There are numerous stunning sea arches across the globe. Two of them are in Greece.”The Blue Caves” on the island of Zakynthos, Ionian Sea, and the “Kleftiko Caves” on the island of Milos in the Central Aegean Sea.
These rock formations can only be reached by the sea and legend has it that one of the caves was once a pirate hideaway. Kleftiko is famous for its crystal clear waters and attracts regular sailboat cruises in the summer.
Unsurprisingly the Blue Caves owe their name to their spectacular blue waters and are one of the island of Zakynthos’s most famous natural attractions. Some caves can only be visited by boat while others are only accessible by expert swimmers and divers.
They are also known as the blue caves of Volimes, the picturesque village where they are located on the West of the island. This area is quite wilder, rural, and less transited than the others just mentioned. In fact, the blue caves are only accessible by the sea.

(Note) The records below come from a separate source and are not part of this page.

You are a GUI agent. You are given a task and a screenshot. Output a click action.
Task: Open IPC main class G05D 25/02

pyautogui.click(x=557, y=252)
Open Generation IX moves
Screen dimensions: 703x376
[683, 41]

However, this fact has not stopped them from being one of the main attractions of this Greek island, especially at certain times of the day.
The biggest cave is called Kianoun, and there are, in general terms, many boats available for rent in the town port for tourists to be able to get to the blue caves.
The distinctive element of the blue caves is that they reflect the vibrating and striking blue colour of the waters in them, which at the same time capture and reflect the shine of the limpid sky reflected on their surface.
This succession of bright reflection creates an almost magical atmosphere that is better appreciated at sunrise or sunset.
The blue caves have also interesting arches created by erosion along thousands of years, which allow for going through these caves and get actually surrounded by this surreal environment. However, there is one way of being part of that marvellous scenery apart from getting surrounded by the cave’s arches: the blue caves are obviously the soft spot for those who like diving.
The Top Ten Sea Arches list was compiled by Mail Online Travel. The UK daily urges its readers to “go and see the arches before they are gone.” It reminds of the famous Azure Window in Malta that crumbled into the sea this week after being pummelled by stormy weather.